Parmis les livres - Benoît XVI, le Mudarris et le Basileus
Le discours de Ratisbonne a fait grand bruit chez les musulmans. Leur indignation bruyante le fit connaître aux « chrétiens » qui, sans elle, y eussent été indifférents. C’est que le discours est ardu. Il fut prononcé le 12 septembre 2006 devant des universitaires, situation qui rappelait à Benoît XVI l’activité enseignante dont on dit qu’il garde la nostalgie. De là vient peut-être qu’il se soit laissé aller, dans l’érudition sans doute, mais aussi dans le propos liminaire qu’il a tenu sur l’islam. De l’islam il parle en vérité, ou plutôt celui qu’il cite, Manuel II Paléologue. Notre pape eût pu faire l’économie de la citation. Il s’apprête à parler des rapports de la foi et de la raison, alors que la citation de ce Manuel, Basileus de son état, reproche à Mahomet de vouloir répandre sa foi par le glaive, ce qui, il est vrai, n’est guère raisonnable. Au demeurant, le pape a pris soin d’atténuer le mordant de la citation par une autre, coranique celle-là, « pas de contrainte en religion » (II. 256). Peine perdue, la colère musulmane n’en sera pas réduite (1). Quoi qu’il en soit, Benoît XVI a piqué là notre curiosité, si tant est qu’elle ait besoin de l’être alors que, par les temps qui courent, l’islam est en vedette et le dialogue islamo-chrétien difficile. Ce dialogue-là est exactement celui que conduit Manuel II avec un lettré musulman, en 1391. Nous sommes allés voir à la source, ce qui ne fut pas difficile, le dialogue explosif ayant été publié en 1966 aux Éditions du Cerf, qui en disposent encore (2).

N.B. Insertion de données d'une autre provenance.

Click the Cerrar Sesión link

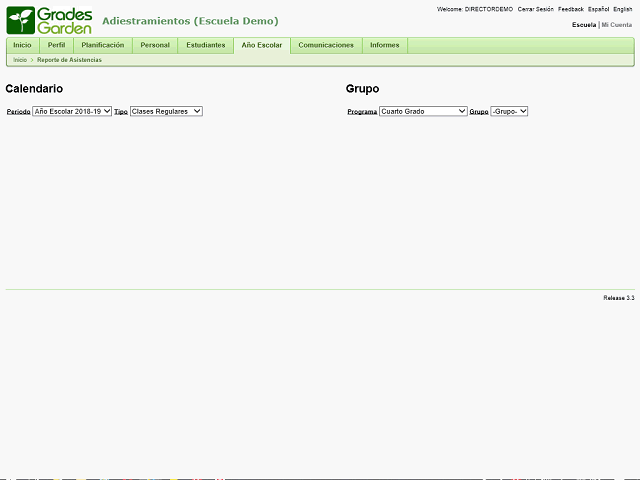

1391, la date est remarquable, comme la personnalité de ce Manuel, empereur byzantin de grande culture classique. La situation du pauvre Basileus n’est guère confortable, que nous rappelle, dans son introduction, le savant Théodore Khoury. Lorsque, de 1391 à 1425, règne Manuel, Byzance est à l’agonie : Constantinople sera prise par les Turcs en 1453. La guerre civile a hâté le déclin de l’empire et, en 1373, Jean V, père de notre Manuel, a dû se reconnaître vassal du sultan Mourad. C’est ce Mourad qui périt au Kosovo en 1389, assassiné en prélude à la bataille du Champ des Merles, que les Serbes célèbrent toujours. À Mourad succédera l’affreux Bayezid, bien connu autrefois des collégiens de chez nous sous le nom de Bajazet et aux ordres duquel — c’est ainsi — son vassal Manuel, fils de Jean V, combattra contre les Scythes à la tête d’un corps d’armée byzantin, en 1390 et 1391, juste avant de succéder à son père. C’est au cours de cette campagne — ou plus exactement durant la pause hivernale sur laquelle s’accordaient, à ce qu’il semble, des ennemis débonnaires et frileux — qu’eut lieu, à Ancyre, aujourd’hui Ankara, la rencontre du Basileus et du Mudarris.
Celui que Manuel nomme le Mudarris (3) est un vieillard persan qui vient de Bagdad (Manuel dit Babylone). C’est chez lui que Manuel, curieusement, est hébergé et c’est le Mudarris lui-même qui, fin lettré désireux de s’instruire des croyances chrétiennes, propose le débat. Manuel s’en réjouit, se flattant in petto d’amener le Perse à la vraie foi, la sienne. C’est probablement de retour à Constantinople, au demeurant assiégée de 1394 à 1402 par l’affreux Bajazet, que Manuel met au net la relation de ces conversations. D’où vient, reconnaît-il, son imperfection, aggravée de ce que lui ne parle pas l’arabe, ni le Perse le grec, et que leur truchement est un Turc. Le résultat n’est pourtant pas si mauvais, puisque le professeur Khoury le qualifie d’œuvre magistrale. Nous pouvons en tout cas témoigner du ton platonicien, bien plaisant, du dialogue, de la pertinence et de la qualité des échanges et de la bonne connaissance qu’a chacun des interlocuteurs des croyances de l’autre.